You undoubtedly have seen reports that prescription drug prices routinely rise two, three, or even four times the consumer price index. More recently, these studies claimed that drug price increases more than wiped out the savings from the new Medicare Prescription Drug Discount Card program and from other drug discount plans. These studies get a lot of coverage in the popular media.

We need to dig into the details before making decisions based on these studies.

The first suspect feature of the reports is that they restrict themselves to what the writers conclude are the most popular, name-brand prescription drugs.

By focusing on name-brand drugs, the studies exclude generic drugs. Many name-brand drugs have seen their patents expire the last few years, and many more are about to expire. Generic drugs are the fastest-growing segment of the prescription drug market. The price of a generic drug is a small fraction of a competing name-brand drug’s, especially before the name-brand’s patent expired. Lipitor, perhaps the highest-grossing prescription drug in the world, often is cited in the studies of price increases. That shouldn’t be a concern if you plan to retire in a few years. Lipitor will lose its patent protection, and generic versions will become available.

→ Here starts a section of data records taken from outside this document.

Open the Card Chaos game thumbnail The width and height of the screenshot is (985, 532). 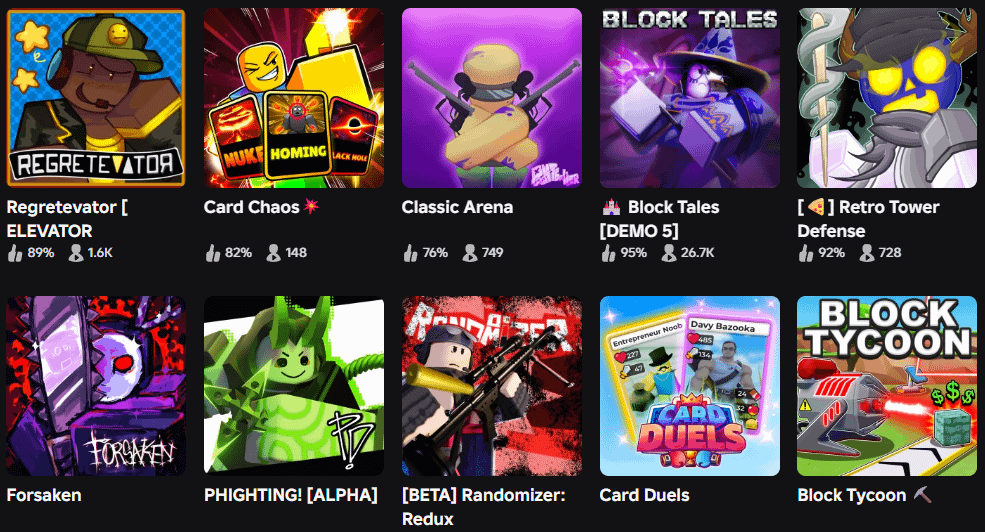(x=294, y=98)
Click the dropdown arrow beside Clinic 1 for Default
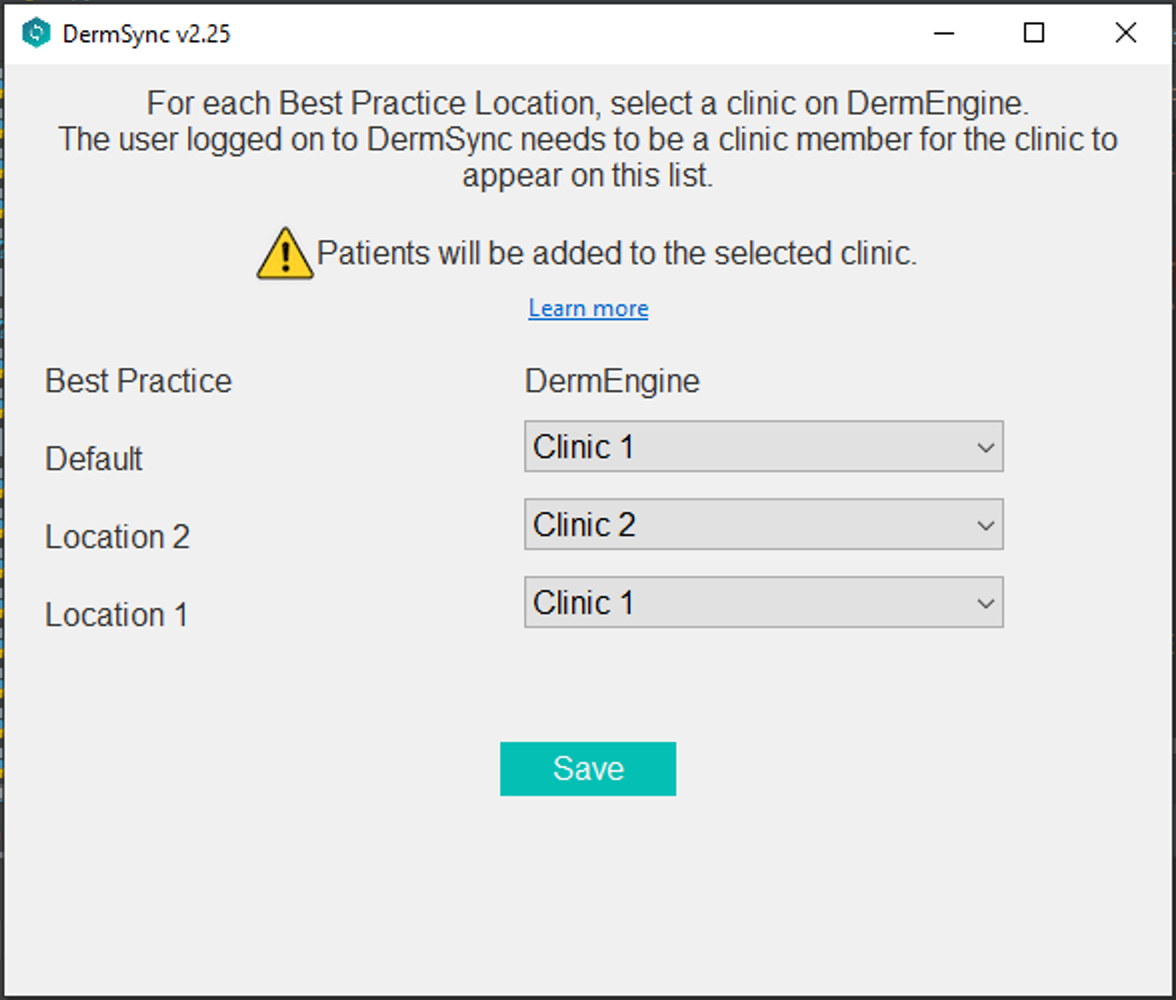The height and width of the screenshot is (1000, 1176). 984,446
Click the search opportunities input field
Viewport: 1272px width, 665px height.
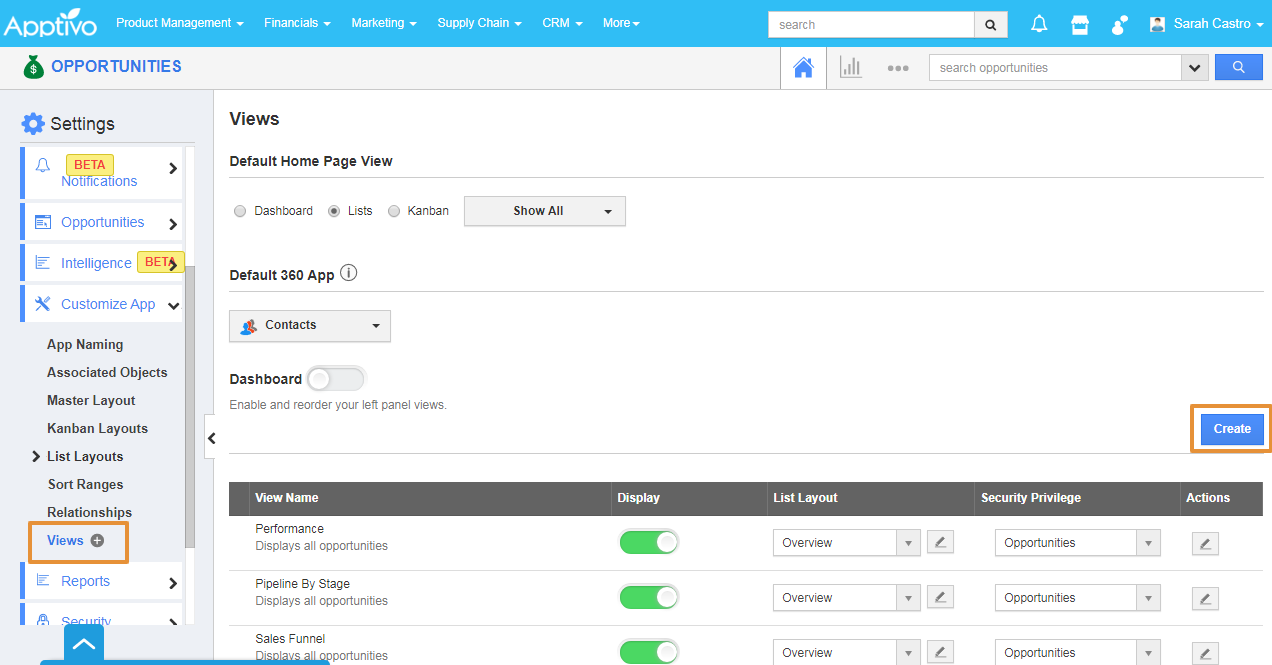tap(1055, 68)
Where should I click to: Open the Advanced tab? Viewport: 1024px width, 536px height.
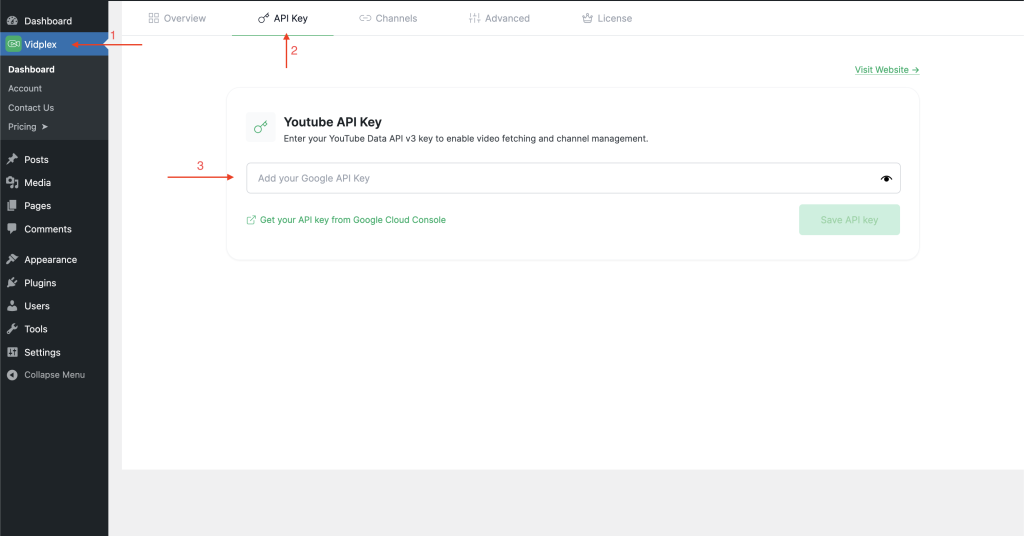(x=499, y=18)
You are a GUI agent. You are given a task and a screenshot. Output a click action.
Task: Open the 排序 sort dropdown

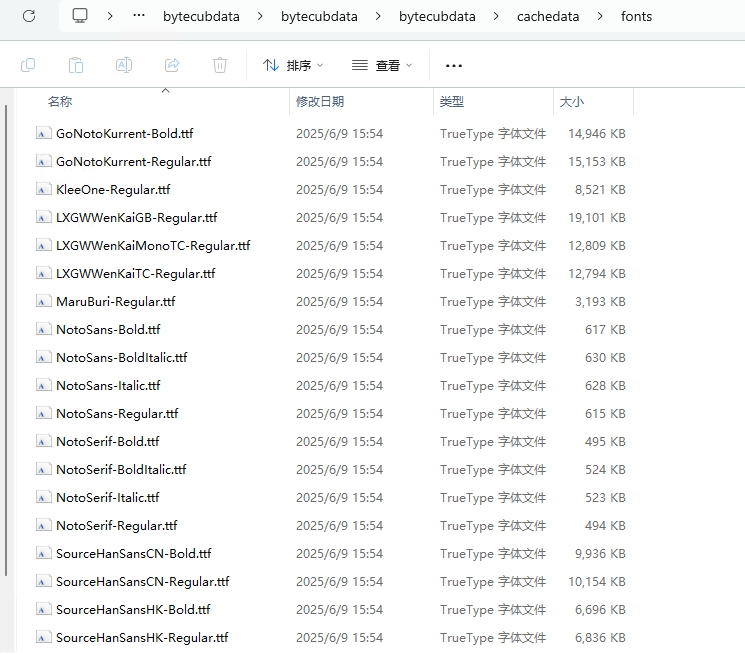[293, 65]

The studies also have been caught playing games with their numbers. Let’s look at Lipitor again. One of the studies used price changes for the lowest available doses of Lipitor – 10 and 20 milligrams. Prices of the highest doses of the drug were excluded from the study, and those prices hadn’t changed for four years.

The multi-year comparisons used in the studies also are suspect. Many of the top-selling drugs this year weren’t even available three or four years ago. Other, unknown drugs will be the top sellers in a year or two. Price comparisons of top-selling drugs over several years don’t compare apples with apples and do not represent the drugs most consumers were taking over that time.

The focus on only the prices of drugs excludes other important factors. The studies make no attempt to factor in the improved health and lifestyles that are derived from using many of the drugs. The studies also ignore higher costs that the drugs reduce, delay, or eliminate.

For example, Celebrex reduces pain and inflammation. It might not do that any better than aspirin and ibuprofen. But it apparently is easier on the stomach and can reduce the 16,000 deaths and 100,000 hospitalizations that are estimated to occur each year because of bleeding ulcers caused by other anti-inflammatory drugs. Another example: Lipitor reduces cholesterol, which presumably reduces heart attacks, bypasses, and stent implants.

The government’s numbers on overall pharmaceutical price inflation (not just the prices of a few select drugs) tell a different story than the reports. The increase was 4.2% annually from January 2000 to March 2004. That is more than overall inflation. But it is less than general medical services price increases (4.6%) and far less than the studies show in their selective examination.

Medical expenses probably will continue to rise faster than the CPI and take a larger share of your budget through time. That is partly because of the unhealthy lifestyles many Americans have. It also is partly because there are more treatments available for various conditions. More treatments are likely to be developed in the future.

In addition, employers are steadily reducing the amounts they will pay for retiree medical care. In a few years most retirees will be responsible for almost all their medical expenses not paid by Medicare or privately-purchased insurance.
Another major factor in medical expense inflation is the prime role of governments and insurers in paying medical bills. Prices tend to rise faster when payments are made by a third party instead of the actual consumer.

Expect medical expense inflation, but not at the levels reported in selective studies. Following these distorted studies could depress you or cause unnecessary stress. You also might over-estimate the cost of retirement medical expenses. The actual cost will depend on your health, lifestyle, your employer’s policies, where you live, and other factors. Also, keep in mind that medical expense inflation for the last few years was unusually high. It probably will return to a lower rate.